The Rijndael method must be used for encryption.
CORS Access
Cross-Origin Resource Sharing (CORS) is a mechanism enabling cross-origin requests for web browsers or other web clients. This kind of access is normally prohibited under the same origin policy. CORS is a compromise in favor of greater flexibility in the Internet while taking into account the highest possible security precautions.
The cors.enabled: true property must be added to the application-prod.yml configuration file in order to successfully transmit asynchronous JavaScript requests (Ajax) from a web page (such as http://customer.example.com to enaio® gateway with a different domain (for example, http://<gateway_server>:80)). This will authorize all website hosts for CORS access.
The configuration file is found in the following directory:
\services\OS_Gateway\apps\os_gateway\configNumber of Connections
High loads to enaio® gateway may lead to the 'Too many requests running' error message. It is not possible to predict this message, because it depends on what exactly the users in enaio® webclient are doing and whether other applications are accessing enaio® gateway.
enaio® gateway is preset to allow up to 50 concurrent open connections.
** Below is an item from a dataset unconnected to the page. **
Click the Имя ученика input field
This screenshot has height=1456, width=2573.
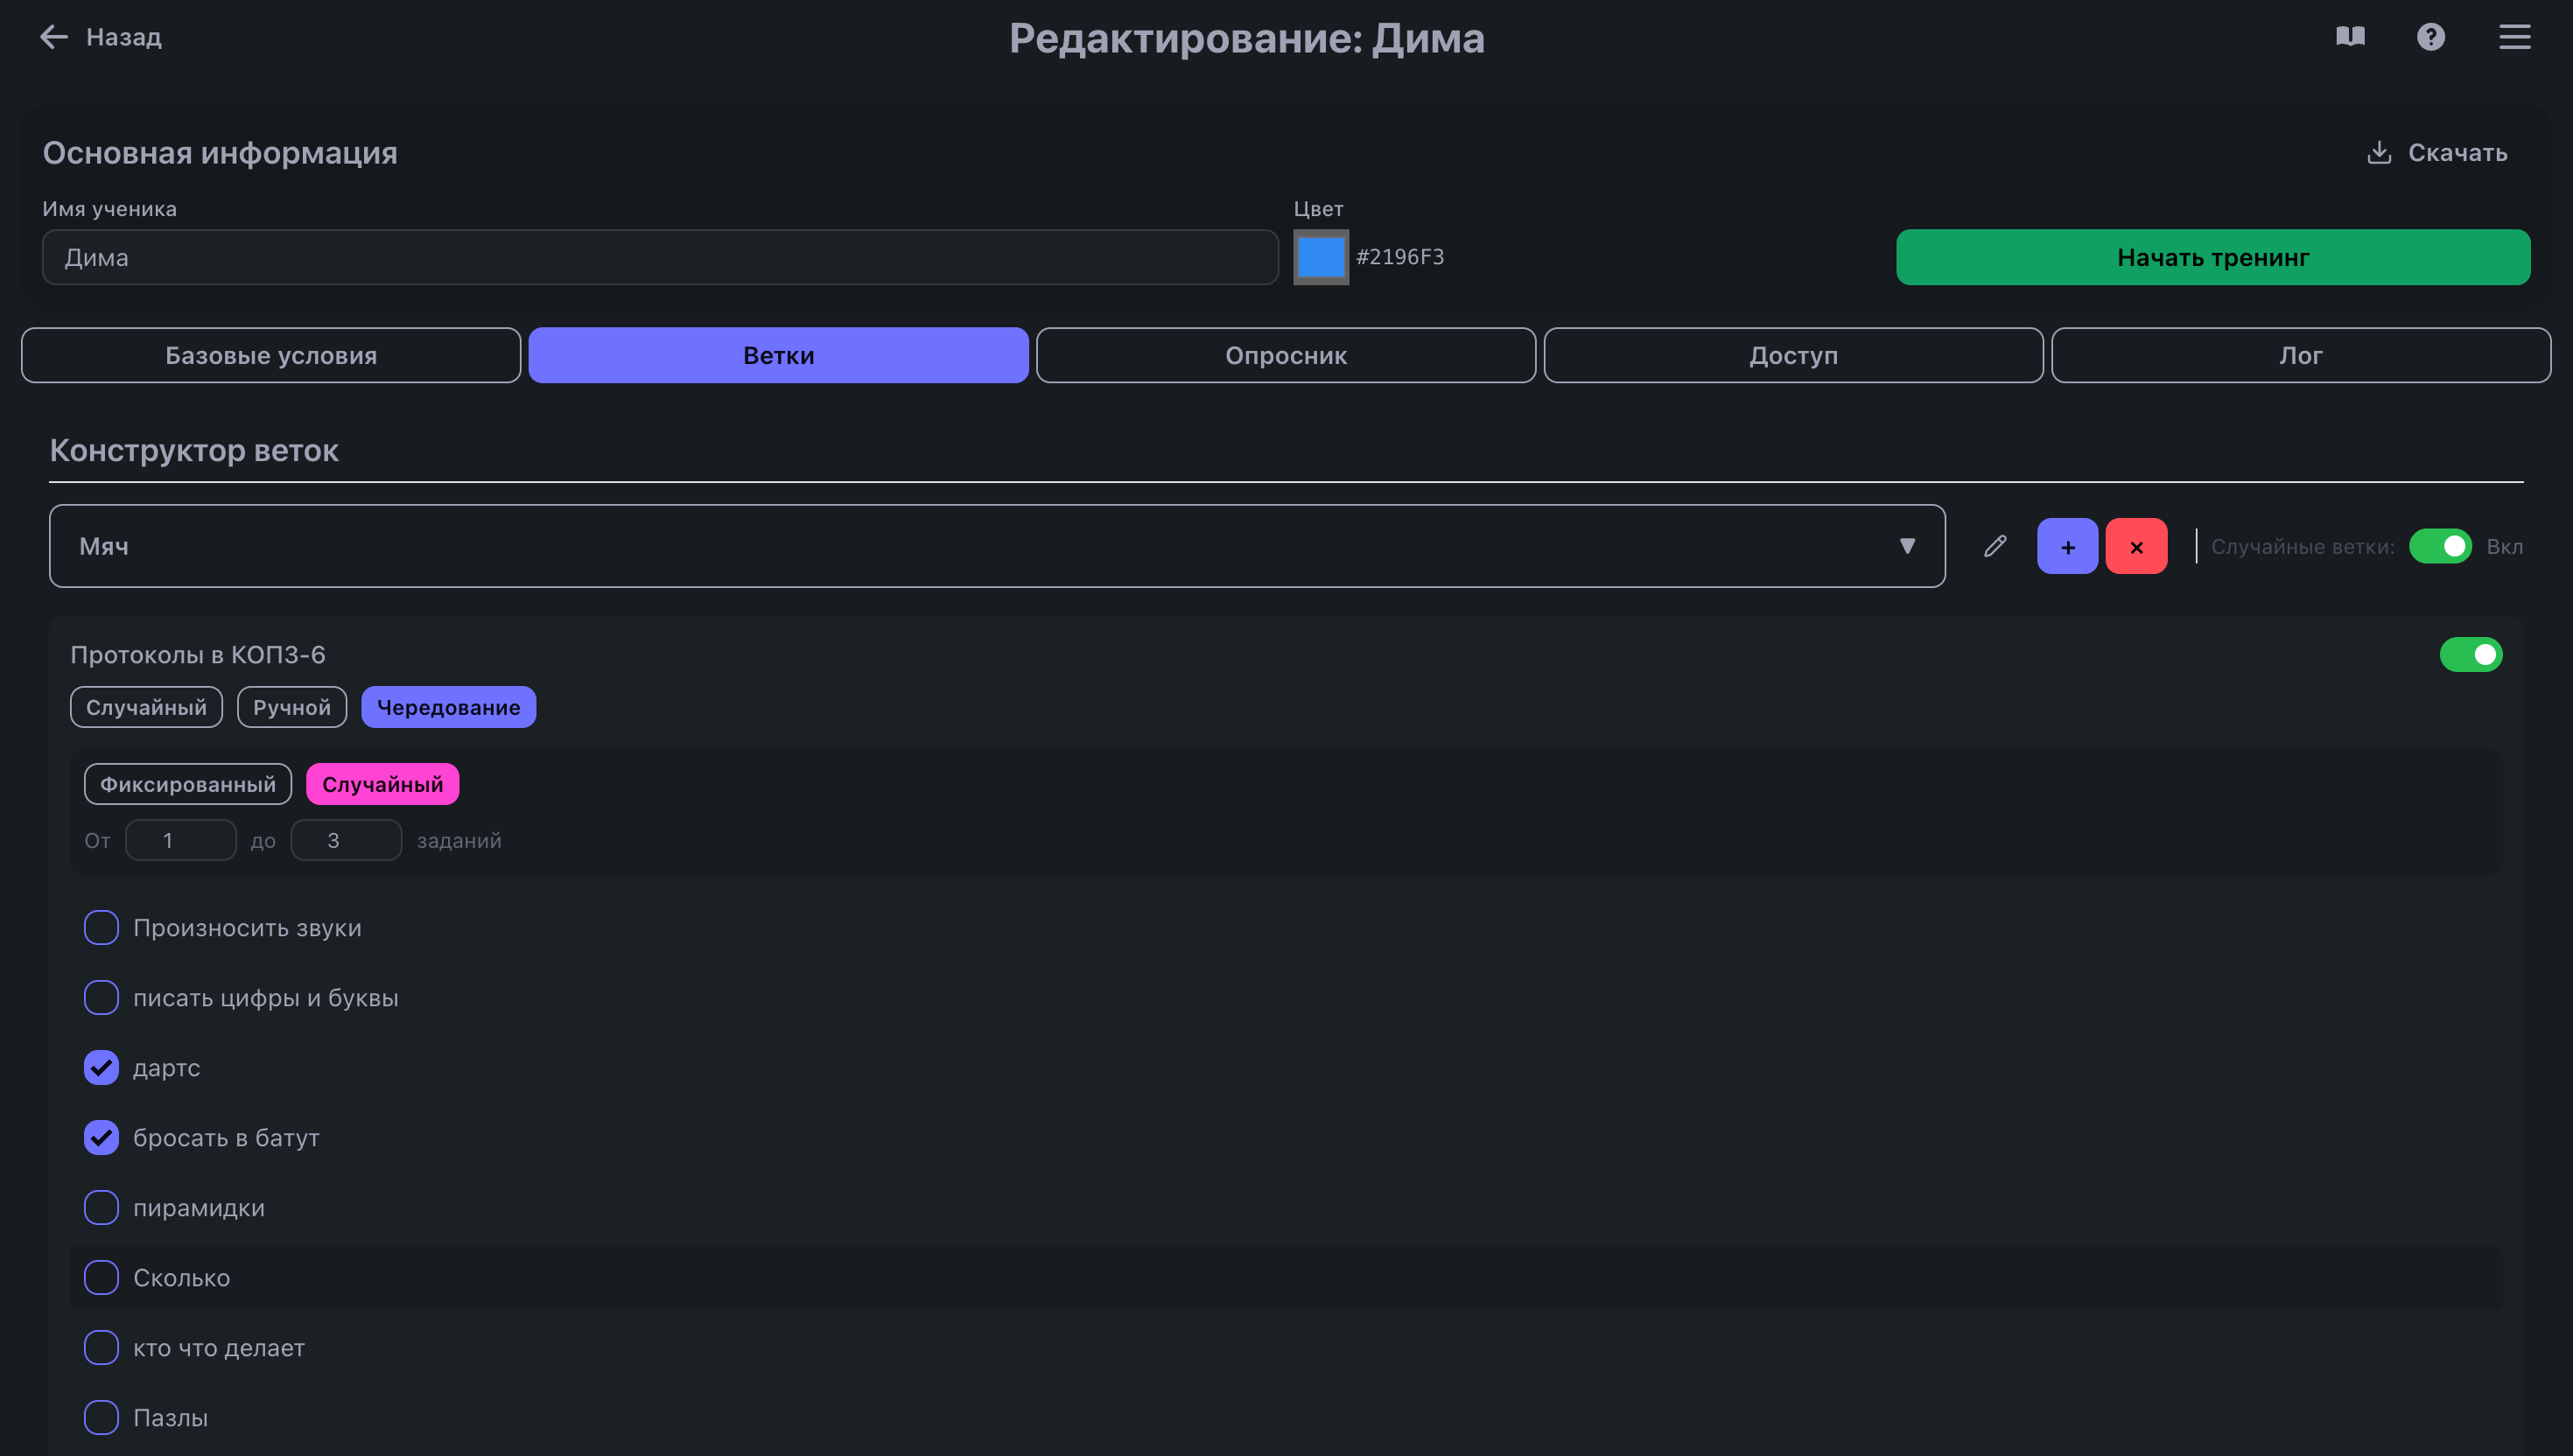pyautogui.click(x=660, y=257)
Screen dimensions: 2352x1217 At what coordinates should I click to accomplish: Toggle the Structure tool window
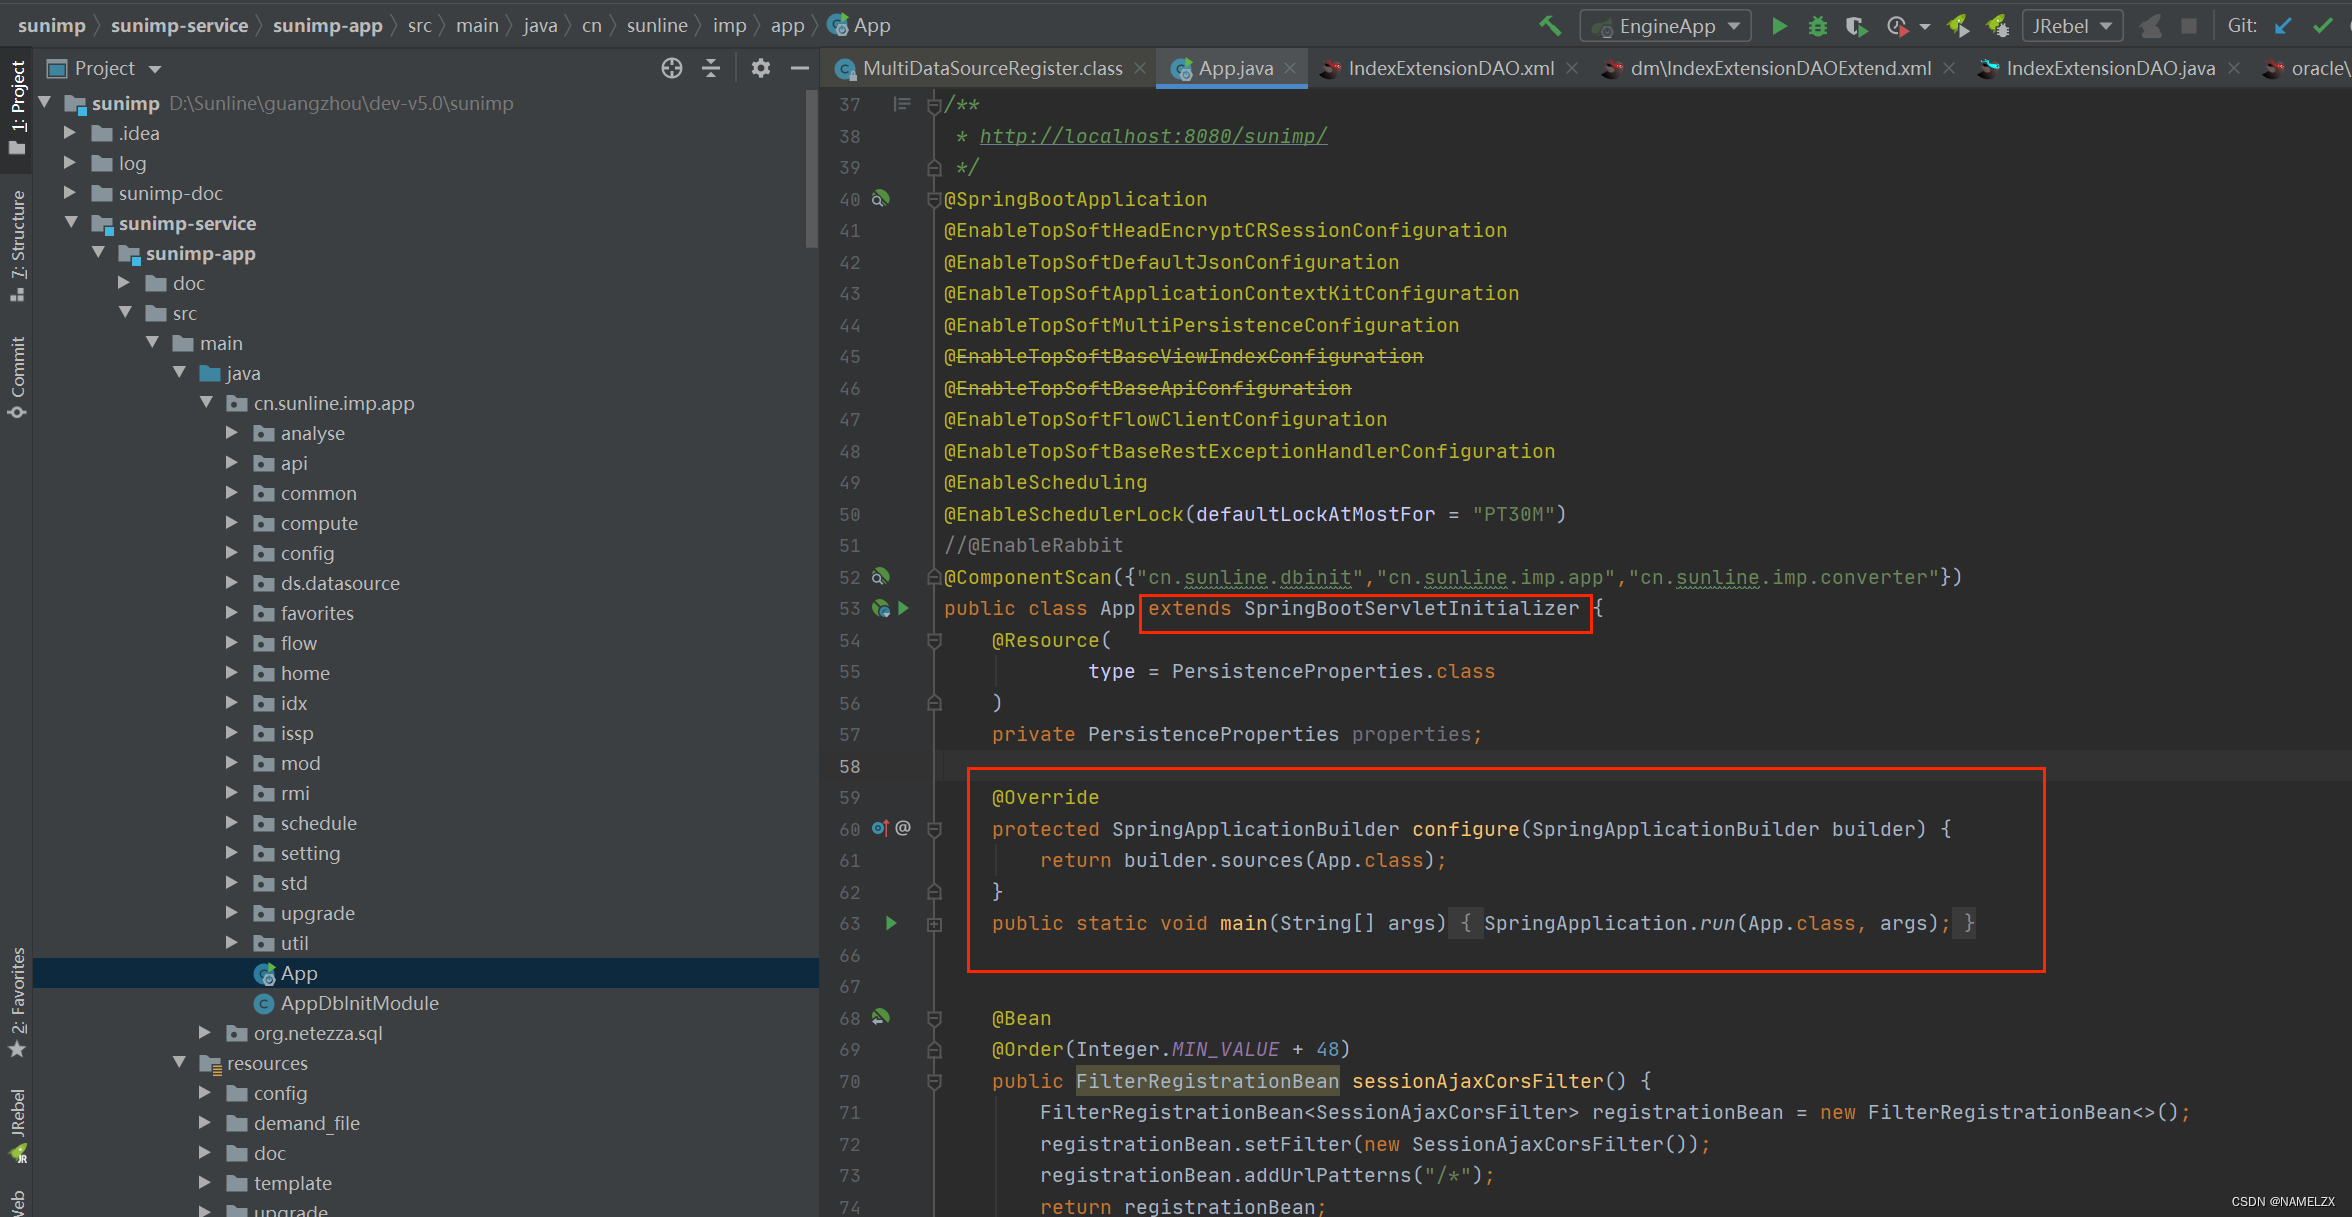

Open sessions for any given point in time can be significantly more or less, depending on the actual load.
If you encounter this error message, then you can change the default via the configuration file …\os_gateway\config\application-prod.yml.
Append it with the following line:
proxy.maxParallelConnections: value
The maximum value should not be greater than '100'. If the error message continues to occur, then it may be necessary to perform another installation of enaio® gateway.
GZIP Compression
GZIP compression is enabled for enaio® gateway by default. The compression can be changed or disabled using the application-prod.yml file located in the \OS_Gateway\apps\os_gateway\config\ installation directory.
Default settings:
tomcat:
compression: 'on'
compressableMimeTypes: 'application/json,application/xml,text/html,text/xml,text/plain'
compressionMinSize: 128
serviceCompression: true
Integrating Customer-Specific Services
Services that are not installed via enaio® service-manager must be integrated using the application-prod.yml configuration file located in the \OS_Gateway\apps\os_gateway\config\ installation directory.
enaio® coLab must also be integrated, if it is installed.
Example:
proxy:
services:
endpoints:
- endpoint: {
name: service_1,
url: 'https://<server>:<port>/service_1'
}
The name of the service and the address are specified.